Devant les incitations, voire les injonctions à utiliser les moyens numériques dans l’enseignement, chaque enseignant est amené à faire des choix mais aussi à mettre en œuvre les directives qui le concernent dans un cadre contraint : les programmes. La loi, que nul n’est censé ignorer, doit être respectée. Cependant l’acteur du quotidien peut parfois s’interroger sur la pertinence d’une loi lorsqu’il est confronté à sa mise en œuvre. Ceci ne l’autorise pas à la transgresser. Et pourtant nombre de personnes n’appliquent pas la loi dans toute ses dimensions : soit par ignorance, soit par refus de cette loi, soit par choix « responsable » de ne pas l’appliquer (complètement ou partiellement). Dans sa classe l’enseignant est amené à s’interroger parfois sur cette mise en application. Ainsi, la liberté pédagogique n’est pas la liberté d’enfreindre la loi, mais de savoir-vivre avec dans le contexte de l’activité professionnelle. L’exemple du droit à l’image au sein d’une classe est-il un cas de mise en œuvre dont il convient de connaître la complexité. Il en est de même du droit de citation et de la fameuse exception pédagogique qui serait un assouplissement de la loi dans un contexte spécifique, celui de l’activité d’enseignement.

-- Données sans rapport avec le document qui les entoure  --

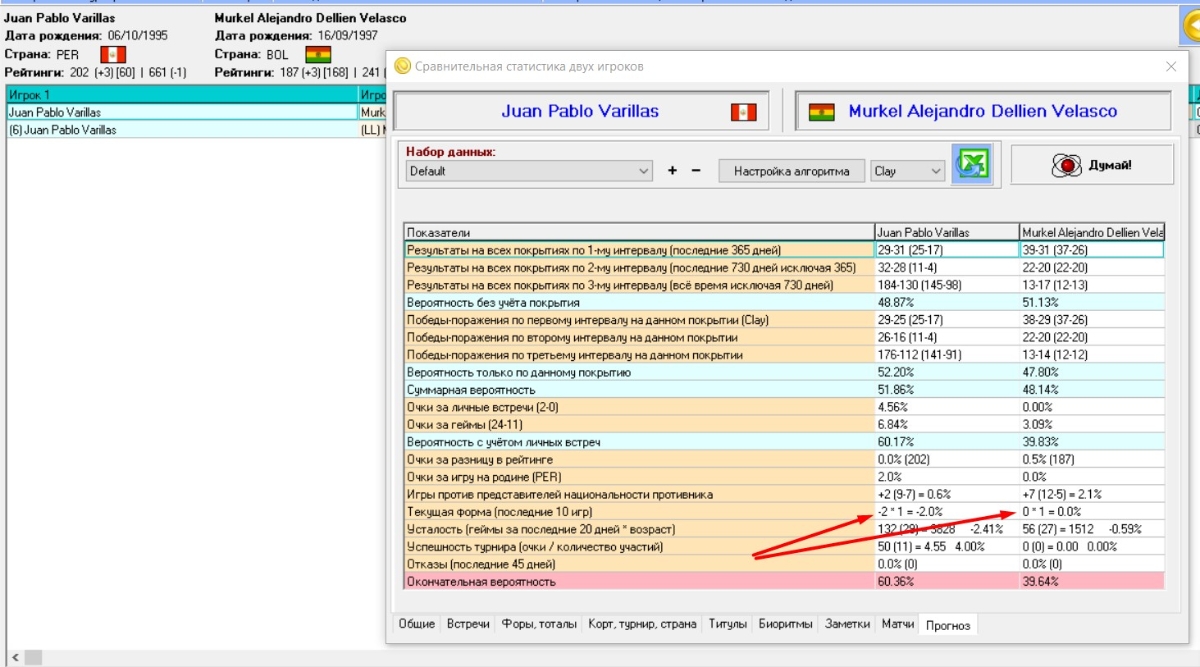Go to the Форы, тоталы tab

pos(539,624)
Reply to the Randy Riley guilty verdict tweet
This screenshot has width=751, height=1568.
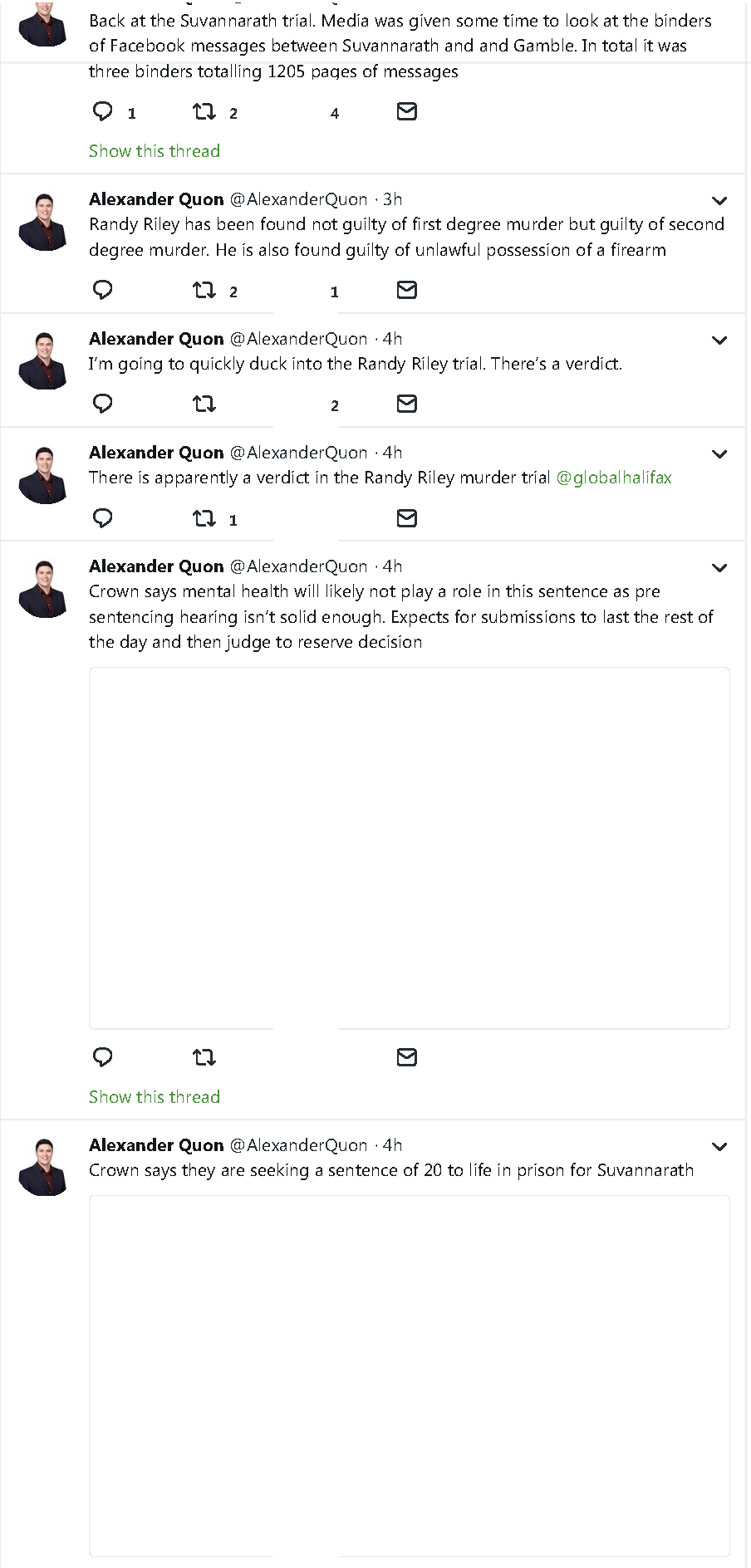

Être responsable, face à la loi, c’est la connaître suffisamment pour en assumer la force mais aussi parfois la dépasser. Dans ce dernier cas l’enseignant, s’il en a fait le choix, devient alors responsable des conséquences auxquelles il peut s’exposer et devra les assumer. Un enseignant qui, dans son activité professionnelle, effectue un acte contraire à la loi devra en être conscient et en assumer les conséquences. Toutefois, il est un certain nombre de cas où la loi ne peut être mise en œuvre pour une cause extérieure : absence de moyens dus à la hiérarchie (ou autre..) ou au responsable du problème causant ainsi le non respect de la loi. Dans le cadre du numérique, l’enseignant ne peut être responsable d’une réglementation si celle-ci n’est pas mise en oeuvre au niveau de l’établissement. Le respect du RGPD en est un bon exemple qui reste, à ce jour, encore trop peu travaillé en établissement. en 2005, la loi d’orientation inclut le B2i dans la loi, et pourtant il ne sera que rarement mis réellement en œuvre. Plus largement, il semble nécessaire que chaque acteur de l’éducation ait suffisamment de repères pour pouvoir agir en conscience et même avec « discernement » comme disait un ancien ministre de l’Éducation (JMB). Mais le discernement n’est pas suffisant, encore faut-il qu’une analyse plus « systémique » des contextes le rende réellement possible et pertinent.

Les différents droits qui sont en vigueur et applicables dans un contexte scolaire sont nombreux. Toutefois, la réalité des situations vécues prouve qu’une loi ne vaut que lorsqu’un juge l’utilise pour justifier son jugement et que celui-ci soit définitif… Il est donc très difficile de dire le droit au quotidien, tant les situations peuvent s’avérer complexes. La fameuse « jurisprudence » qui tente de traduire le droit en regard des faits met bien en évidence la fragilité du droit. Pourtant, ce droit est largement écrit et le code de l’éducation le confirme. Mais ce n’est pas le seul code à respecter. Aussi faut-il tenter d’identifier les droits auxquels il est nécessaire de faire référence pour exercer son métier en responsabilité : droit à l’image, droit d’auteur et de la propriété intellectuelle (et droits voisins), droit sur le respect des personnes (harcèlement, injures…), sur le respect des biens, protection des données personnelles (RGPD) etc…. On peut aussi évoquer les questions sous-jacentes comme la neutralité, la discrétion professionnelle, le signalement. Or c’est là que s’observe aussi la capacité à agir de manière « éthique ».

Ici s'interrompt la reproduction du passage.